ToothTrauma · 19/09/2018 15:27

Oh, yes. No seatbelts. DM used to drive drunk with me rolling about in the backseat. Latchkey kid from 7. Weekends and summer holidays we neighbourhood kids were all out as a pack and didn’t see home from dawn until dusk. Friend’s dad - also drunk - used to put one kid under each arm, roll up in a duvet then we’d all gambol down the stairs as one. What larks, Pip!

ToothTrauma · 19/09/2018 15:28

(I’m not saying any of this was good, by the way!)

justchangingagain · 19/09/2018 15:36

Mind you we did have plenty of government information films highlighting dangers.
Sadly the next generation of children will die of obesity related things.

carbuncleonapigsposterior · 19/09/2018 15:55

"Mind you we did have plenty of government information films high lighting dangers" The one that certainly stayed in my mind, in the event of Russia, dropping a nuclear bomb, simply climb under the table, excellent advice we all had good sturdy wooden tables back in the day, no flimsy MDF. So clearly that measure would have protected us against the ensuing fall out Confusedalthough they didn't elaborate too much about the aftermath if I remember rightly.

abacucat · 19/09/2018 15:57

Those Duck and Cover films are hilarious

Dorkdiary · 19/09/2018 16:07

Actually I was thinking about this the other day. I grew up between two places as we had a caravan we went to every weekend and holidays.

At home I wasn't allowed out of the street. My Mum had loat my sibling and was very protective. At the caravan however we knew two other families, one who fostered so there was always loads of us. At least ten plus. We could go anywhere as long as someone kept hold of the littlest ones who were 3 or 4 and no one was left behind .The oldest would have been 8 or 9 at the time. Literally anywhere on the acres of farmland on the caravan site ,swimming in the lake ,to the pool on the next site to swim, climbing trees,playing in old concrete tubes and broken tractors.

They build a soft and adventure play and the builders let us help as we were regulars and play on the frame which wasn't even finished (pull ourselves up on the wooden climbing ramp with the rope and then jump from where the slide was going to be.

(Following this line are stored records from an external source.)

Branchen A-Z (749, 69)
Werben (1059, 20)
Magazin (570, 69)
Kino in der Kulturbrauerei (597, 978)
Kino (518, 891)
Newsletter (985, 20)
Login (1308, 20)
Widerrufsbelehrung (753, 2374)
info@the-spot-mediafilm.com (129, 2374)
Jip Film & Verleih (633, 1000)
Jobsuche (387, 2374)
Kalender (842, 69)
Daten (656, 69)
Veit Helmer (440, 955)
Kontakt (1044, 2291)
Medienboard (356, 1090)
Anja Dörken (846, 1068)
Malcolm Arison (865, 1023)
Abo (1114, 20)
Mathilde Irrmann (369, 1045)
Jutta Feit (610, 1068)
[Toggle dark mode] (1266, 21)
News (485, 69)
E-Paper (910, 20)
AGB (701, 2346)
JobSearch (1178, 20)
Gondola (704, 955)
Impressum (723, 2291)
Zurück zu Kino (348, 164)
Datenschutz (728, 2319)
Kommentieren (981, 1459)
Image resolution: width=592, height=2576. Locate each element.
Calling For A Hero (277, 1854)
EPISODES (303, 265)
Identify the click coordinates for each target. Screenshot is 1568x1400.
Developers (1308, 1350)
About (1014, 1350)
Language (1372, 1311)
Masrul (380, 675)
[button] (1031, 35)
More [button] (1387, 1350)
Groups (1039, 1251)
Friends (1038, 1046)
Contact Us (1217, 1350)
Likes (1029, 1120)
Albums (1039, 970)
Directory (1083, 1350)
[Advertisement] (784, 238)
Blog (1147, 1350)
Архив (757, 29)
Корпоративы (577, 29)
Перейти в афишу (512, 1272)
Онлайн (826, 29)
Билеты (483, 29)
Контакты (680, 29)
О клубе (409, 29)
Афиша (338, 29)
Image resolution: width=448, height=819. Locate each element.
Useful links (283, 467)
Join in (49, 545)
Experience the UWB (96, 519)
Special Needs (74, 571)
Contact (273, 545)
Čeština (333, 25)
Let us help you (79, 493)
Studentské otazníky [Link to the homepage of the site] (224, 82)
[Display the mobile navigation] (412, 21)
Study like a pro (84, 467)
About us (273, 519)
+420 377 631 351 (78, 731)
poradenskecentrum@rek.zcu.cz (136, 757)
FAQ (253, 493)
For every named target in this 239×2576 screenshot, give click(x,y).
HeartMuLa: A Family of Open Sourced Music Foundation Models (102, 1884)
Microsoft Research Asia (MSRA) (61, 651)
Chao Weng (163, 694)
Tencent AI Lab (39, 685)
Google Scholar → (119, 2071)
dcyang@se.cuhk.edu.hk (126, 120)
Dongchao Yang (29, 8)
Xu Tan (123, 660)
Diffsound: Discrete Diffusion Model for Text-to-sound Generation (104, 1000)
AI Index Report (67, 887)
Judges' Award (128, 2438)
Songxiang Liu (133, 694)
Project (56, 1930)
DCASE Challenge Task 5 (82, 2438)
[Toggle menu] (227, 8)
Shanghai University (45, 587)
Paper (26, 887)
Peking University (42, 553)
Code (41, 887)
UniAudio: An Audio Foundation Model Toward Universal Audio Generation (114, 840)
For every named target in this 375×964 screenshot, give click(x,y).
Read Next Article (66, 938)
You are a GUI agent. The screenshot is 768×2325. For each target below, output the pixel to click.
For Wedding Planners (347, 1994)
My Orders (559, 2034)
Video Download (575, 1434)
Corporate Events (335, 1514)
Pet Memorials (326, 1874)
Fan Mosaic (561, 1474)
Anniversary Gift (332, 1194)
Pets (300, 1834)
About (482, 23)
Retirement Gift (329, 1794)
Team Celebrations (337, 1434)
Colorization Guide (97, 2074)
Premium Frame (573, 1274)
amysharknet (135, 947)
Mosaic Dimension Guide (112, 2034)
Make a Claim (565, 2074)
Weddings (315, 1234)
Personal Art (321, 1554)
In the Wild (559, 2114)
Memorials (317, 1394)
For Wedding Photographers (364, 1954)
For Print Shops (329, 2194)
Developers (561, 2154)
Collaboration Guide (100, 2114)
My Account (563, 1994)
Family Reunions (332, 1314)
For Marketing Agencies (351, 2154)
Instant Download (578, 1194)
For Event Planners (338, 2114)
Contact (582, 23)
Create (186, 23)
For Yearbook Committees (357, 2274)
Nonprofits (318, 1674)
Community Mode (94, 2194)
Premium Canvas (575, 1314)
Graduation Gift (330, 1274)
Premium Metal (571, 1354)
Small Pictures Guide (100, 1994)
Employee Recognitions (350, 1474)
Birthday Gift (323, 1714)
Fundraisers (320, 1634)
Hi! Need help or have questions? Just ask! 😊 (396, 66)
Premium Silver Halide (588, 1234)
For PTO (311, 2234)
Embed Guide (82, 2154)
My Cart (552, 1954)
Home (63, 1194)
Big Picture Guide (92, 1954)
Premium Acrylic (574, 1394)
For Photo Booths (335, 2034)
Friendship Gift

The only time my Mum was scared was when I wasn't with the others because we had fell out and I was playing with a Dutch little girl whose parents invited me to go with them as long as my Mum knew but I forgot to tell them.

I feel sorry that my children did not have that experience but at the same time I would have a heart attack if they did half of what we did .

seventhgonickname · 19/09/2018 16:19

Apart from freedom we had a respect for adults.If you stepped out of line adult strangers would tell you off and if they knew you tell your parents who would tell you off again.
Other adults looked out for kids more,if a child was on their own crying with so adult insight someone would talk to you,see if you were OK or walk you home.Rare nowadays.
We had friends that we played with,we didn't have phones(not even landlines until I was teen)so just headed of to see people when we felt like it.
We also didn't have this 'my children would never eat that' cause that was all there was and we were hungry.Food was quite a bit less exciting then.

zeeboo · 19/09/2018 16:26

I'm glad my parents were 'negligent' and I'm proud to be too. Car safety is a whole other ball game but most rules about children having to be constantly supervised are ludicrous and creating very needy, fearful adults with no coping strategies or ability to use their own instincts.

1981fishgut · 19/09/2018 16:29

That’s it you think today’s standards are good when I see larger middle class mums getting hit by their children

Told to fuck off

Told that they won’t do x y or z I am glad I am from a carribean background and largey how you raise a child has not changed in my culture so no my parents were not negligible but I think many of today’s parents are

They fail to give their children the boundaries and rules they need to thrive

And don’t get me started of AP parents

1981fishgut · 19/09/2018 16:30

zeeboo

Amen

I was once told I was cruel for making my children to go bed at 7 she is fucking 3

Youshallnotpass · 19/09/2018 16:35

7pm bedtime for a 3 year old? why is that cruel? that's the time our 3 year old goes (starts getting ready around 6:30-6:45) otherwise he is too tired.